In one respect her Englishness of accent was less an imitation or an affectation than a certain form of politeness and modesty. When an Englishwoman said, “Cahn’t you?” it seemed tactless to answer, “No, I cann’t.” To respond to “Good mawning” with “Good morrning” had the effect of a contradiction or a correction. She had none of the shibboleth spirit that leads certain people to die or slay for a pronunciation. The pronunciation of the people she was talking to was good enough for her. She conformed also because she hated to see people listening less to what she said than to the Yankee way she said it.
This man Davidge had a superb brow and a look of success, but he bored her before he reached her. She made ready for flight to some other group.

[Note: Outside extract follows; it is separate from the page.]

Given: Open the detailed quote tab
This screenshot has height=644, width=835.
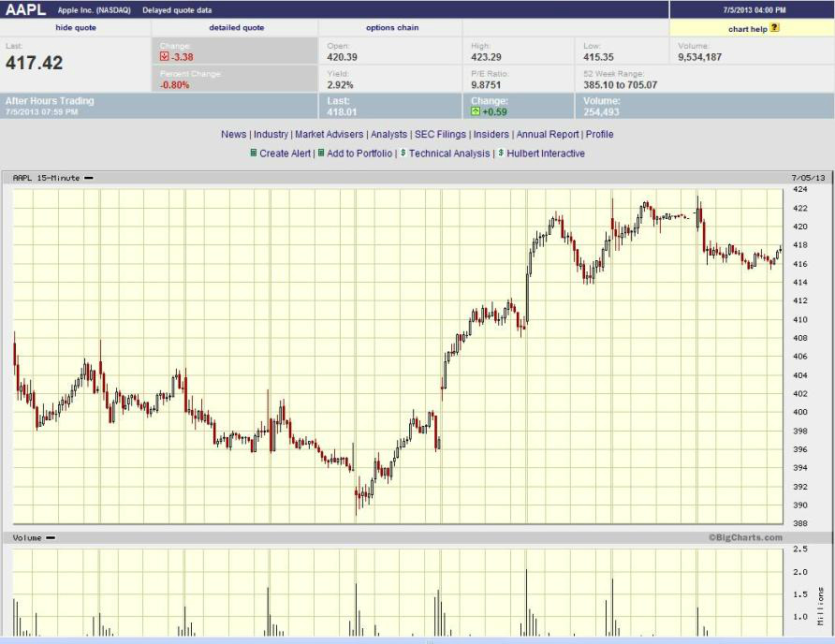Looking at the screenshot, I should [x=236, y=28].
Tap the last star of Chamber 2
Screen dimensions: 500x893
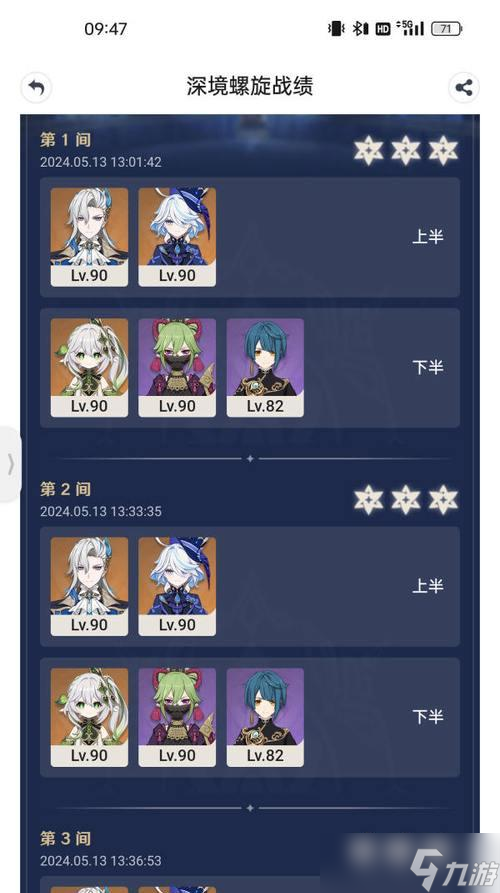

Then he startled her––by being startled as he caught sight of her. When Lady Webling transmitted him with a murmur of his name and a tender, “My daughter,” Davidge stopped short and mumbled:
“I’ve had the pleasure of meeting you before, somewhere, haven’t I?”
Marie Louise snubbed him flatly. “I think not.”

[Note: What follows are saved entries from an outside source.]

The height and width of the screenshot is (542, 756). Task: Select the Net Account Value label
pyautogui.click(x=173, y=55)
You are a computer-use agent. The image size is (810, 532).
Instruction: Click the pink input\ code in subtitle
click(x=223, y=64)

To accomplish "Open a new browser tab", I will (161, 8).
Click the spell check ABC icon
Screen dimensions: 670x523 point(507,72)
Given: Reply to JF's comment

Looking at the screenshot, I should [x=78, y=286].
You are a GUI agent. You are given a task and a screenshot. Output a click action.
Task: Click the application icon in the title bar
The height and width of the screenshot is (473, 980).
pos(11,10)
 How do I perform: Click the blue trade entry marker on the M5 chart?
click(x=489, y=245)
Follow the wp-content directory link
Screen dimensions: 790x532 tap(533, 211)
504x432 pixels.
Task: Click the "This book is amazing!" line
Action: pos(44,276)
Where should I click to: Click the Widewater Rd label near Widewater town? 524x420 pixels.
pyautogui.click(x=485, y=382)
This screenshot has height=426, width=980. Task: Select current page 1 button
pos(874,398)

He took the slap with a smile. “Did I hear Lady Webling call you her daughter?”
Marie Louise did not explain, but answered, curtly, “Yes,” with the aristocratic English parsimony that makes it almost “Yis.”

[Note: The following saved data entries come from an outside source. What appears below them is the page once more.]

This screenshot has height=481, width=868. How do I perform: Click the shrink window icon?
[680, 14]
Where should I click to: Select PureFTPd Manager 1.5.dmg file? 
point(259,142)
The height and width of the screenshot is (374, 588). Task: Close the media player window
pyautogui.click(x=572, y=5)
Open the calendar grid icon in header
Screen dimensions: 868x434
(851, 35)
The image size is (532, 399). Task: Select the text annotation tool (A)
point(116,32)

“Then you’re right and I’m wrong. I beg your pardon.”
“Daon’t mention it,” said Marie Louise, and drew closer to Lady Webling and the oncoming guest. She had the 13 decency to reproach herself for being beastly to the stranger, but his name slipped at once through the sieve of her memory.
Destiny is the grandiose title we give to the grand total of a long column of accidents when we stop to tot up the figures. So we wait till that strange sum of accidents which we call a baby is added up into a living child of determined sex before we fasten a name that changes an it to a him or a her.
The accidents that result in a love-affair, too, we look back on and outline into a definite road, and we call that Fate. We are great for giving names to selected fragments of the chaos of life.